Zu bearbeitende Aufgaben
a: Geben Sie aus dem Reisebericht über Chengde alles von „Der Bus selber“ bis hinunter zu „vermehrt erdulden muss.“ wörtlich wieder.
b: Welchen Betrag musste laut dem Reisebericht über Chengde jeder Fahrgast zusätzlich bezahlen, damit der Bus über die Autobahn fuhr?
c: Führen Sie den Reisebericht über Chengde im Anschluss an seinen letzten Satz weiter.

Dokumentausschnitt
- - -
Newsletter Nr. 1: Chengde, Sommerresidenz der Qing-Kaiser!

Kurzvisite in eine erwachende Stadt 250 km nordöstlich von Beijing

 

Gestern Donnerstag fuhr ich, da ich nur diesen Tag zur Verfügung hatte, nach Chengde. Da ich beim Buchen via Reisebüro knapp war, ging ich am Morgen einfach selber zum Startpunkt des Fernbusses. Da stehen dann überall Leute, welche irgendwie mit dieser Reise zu tun haben und man wird auch gleich gefragt, ob man nach Chengde wolle. Immerhin musste man nicht über den Preis feilschen, weil der für alle gleich war. Dafür ging es dann um die Frage, ob man über die Autobahn gehe oder nicht, weil dafür jeder noch 10 Yuan drauf zahlen muss. Das passierte während der Fahrt und es wurde irgendwie Chinesisch abgestimmt, d.h. es wurde schon gefragt, aber die Antwort gab derjenige, der das Geld einzog eigentlich gleich selber: Er begann nämlich einfach das Geld einzusammeln. Mir war es Recht, denn sonst hätten wir rund 2 Stunden länger gebraucht. Aber stellt euch mal vor, in der Schweiz müsste vor der Abreise zum Skiweekend im Bus abgestimmt werden, ob man über die Autobahn geht oder nicht. Naja, die Autobahngebühren sind in China so organisiert wie in Italien oder Frankreich, d.h. es wird je Streckenabschnitt abgerechnet.

 

Der Bus selber war halt so wie diese chinesischen mittelgrossen Busse nun mal sind. Das Fahrzeug ist schlecht isoliert und der Boden spiegelt das wieder, was er eben so erleiden muss. So frönte der hinter mir Sitzende zwischendurch ganz ungezwungen dem "Chodere" (für China Unkundige: Ja, das heisst, er hat im Bus auf den Boden gespuckt!). Ist halt auch hier herbstlich-kühl, so dass man diese offenbar nicht auszurottende chinesische Eigenart wieder vermehrt erdulden muss.
- - -
Gegebene Daten
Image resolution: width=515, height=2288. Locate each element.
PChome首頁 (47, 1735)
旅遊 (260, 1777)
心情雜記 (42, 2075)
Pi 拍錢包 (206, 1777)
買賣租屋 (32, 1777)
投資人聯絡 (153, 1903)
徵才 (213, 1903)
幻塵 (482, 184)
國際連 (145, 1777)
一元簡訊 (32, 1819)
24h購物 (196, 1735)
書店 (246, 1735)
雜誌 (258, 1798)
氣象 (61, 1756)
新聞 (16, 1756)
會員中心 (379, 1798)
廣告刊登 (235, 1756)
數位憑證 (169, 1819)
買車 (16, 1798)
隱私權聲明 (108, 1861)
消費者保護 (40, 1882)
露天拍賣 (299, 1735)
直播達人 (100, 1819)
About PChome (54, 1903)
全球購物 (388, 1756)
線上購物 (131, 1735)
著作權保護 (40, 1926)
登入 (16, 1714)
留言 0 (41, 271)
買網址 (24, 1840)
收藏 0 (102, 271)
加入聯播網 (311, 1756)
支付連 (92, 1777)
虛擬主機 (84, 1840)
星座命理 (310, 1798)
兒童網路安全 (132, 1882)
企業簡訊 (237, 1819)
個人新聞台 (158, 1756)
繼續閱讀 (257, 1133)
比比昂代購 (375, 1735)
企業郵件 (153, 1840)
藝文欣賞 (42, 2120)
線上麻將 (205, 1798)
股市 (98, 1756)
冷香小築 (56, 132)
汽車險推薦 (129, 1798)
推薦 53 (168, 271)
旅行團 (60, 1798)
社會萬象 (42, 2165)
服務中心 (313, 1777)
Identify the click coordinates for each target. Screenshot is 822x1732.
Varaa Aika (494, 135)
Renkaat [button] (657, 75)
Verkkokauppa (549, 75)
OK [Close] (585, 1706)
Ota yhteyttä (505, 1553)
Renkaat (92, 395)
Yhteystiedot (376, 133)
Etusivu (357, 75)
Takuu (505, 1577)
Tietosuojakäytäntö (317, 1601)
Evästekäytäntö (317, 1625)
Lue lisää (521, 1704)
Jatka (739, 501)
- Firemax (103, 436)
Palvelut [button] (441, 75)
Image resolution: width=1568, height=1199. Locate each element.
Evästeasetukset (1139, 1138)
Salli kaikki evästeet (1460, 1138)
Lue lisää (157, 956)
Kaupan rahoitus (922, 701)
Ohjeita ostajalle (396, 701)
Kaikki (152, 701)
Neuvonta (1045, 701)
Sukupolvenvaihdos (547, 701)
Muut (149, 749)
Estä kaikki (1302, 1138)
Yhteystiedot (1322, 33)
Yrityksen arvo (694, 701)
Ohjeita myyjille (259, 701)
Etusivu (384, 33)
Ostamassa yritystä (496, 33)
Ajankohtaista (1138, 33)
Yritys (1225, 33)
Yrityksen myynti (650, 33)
- - -
Antworten je Aufgabe
a:
Der Bus selber war halt so wie diese chinesischen mittelgrossen Busse nun mal sind. Das Fahrzeug ist schlecht isoliert und der Boden spiegelt das wieder, was er eben so erleiden muss. So frönte der hinter mir Sitzende zwischendurch ganz ungezwungen dem "Chodere" (für China Unkundige: Ja, das heisst, er hat im Bus auf den Boden gespuckt!). Ist halt auch hier herbstlich-kühl, so dass man diese offenbar nicht auszurottende chinesische Eigenart wieder vermehrt erdulden muss.

b: 10 Yuan.

c:
Nun zu Chengde selber: Chengde ist eine Stadt in der Beijing umliegenden Provinz Hebei. Es liegt, für diejenigen, welche es von unseren Reisen kennen, hinter Simatai, d.h. man kommt an diesem Abschnitt der Grossen Mauer vorbei. Chengde, früher noch Rehe genannt (wegen der warmen Quelle, "re" heisst "heiss" und "he" heisst "Fluss"), wurde 1703 durch den Kaiser Kangxi auf einem Jagdausflug entdeckt. Der Kaiser war offenbar so begeistert von dem Ort, dass er einen Jagdsitz bauen und diesen kontinuierlich vergrössern liess. Eines der Prunkstücke ist der "Bishu Shanzhuang" ein kaiserlicher Park, grösser als der Sommerpalast und die verbotene Stadt zusammen, wobei es hier nur um die Grösse geht, nicht um die Anzahl Gebäude oder Ähnlichem. Die Sommerresidenz ist den Landschaften von Hangzhou, Suzhou und Jiaxing sowie den mongolischen Steppen nachempfunden. Der Park ist mit einer Miniatur-Ausgabe der Grossen Mauer umgeben. Man kann den Park erwandern, was ich aber aus Zeitgründen leider sein lassen musste. Ich stieg auf einen Elektrobus mit einem Fahrer, der Niki Lauda oder dem jungen Schumacher alle Ehre gemacht hätte. Immer dort wo "Slow" stand, wollte er uns allen wohl beweisen, dass man diese Kurve auch ohne Bremsen schafft. Da ich diesen Bericht schreibe, wisst ihr nun, dass er es geschafft hat.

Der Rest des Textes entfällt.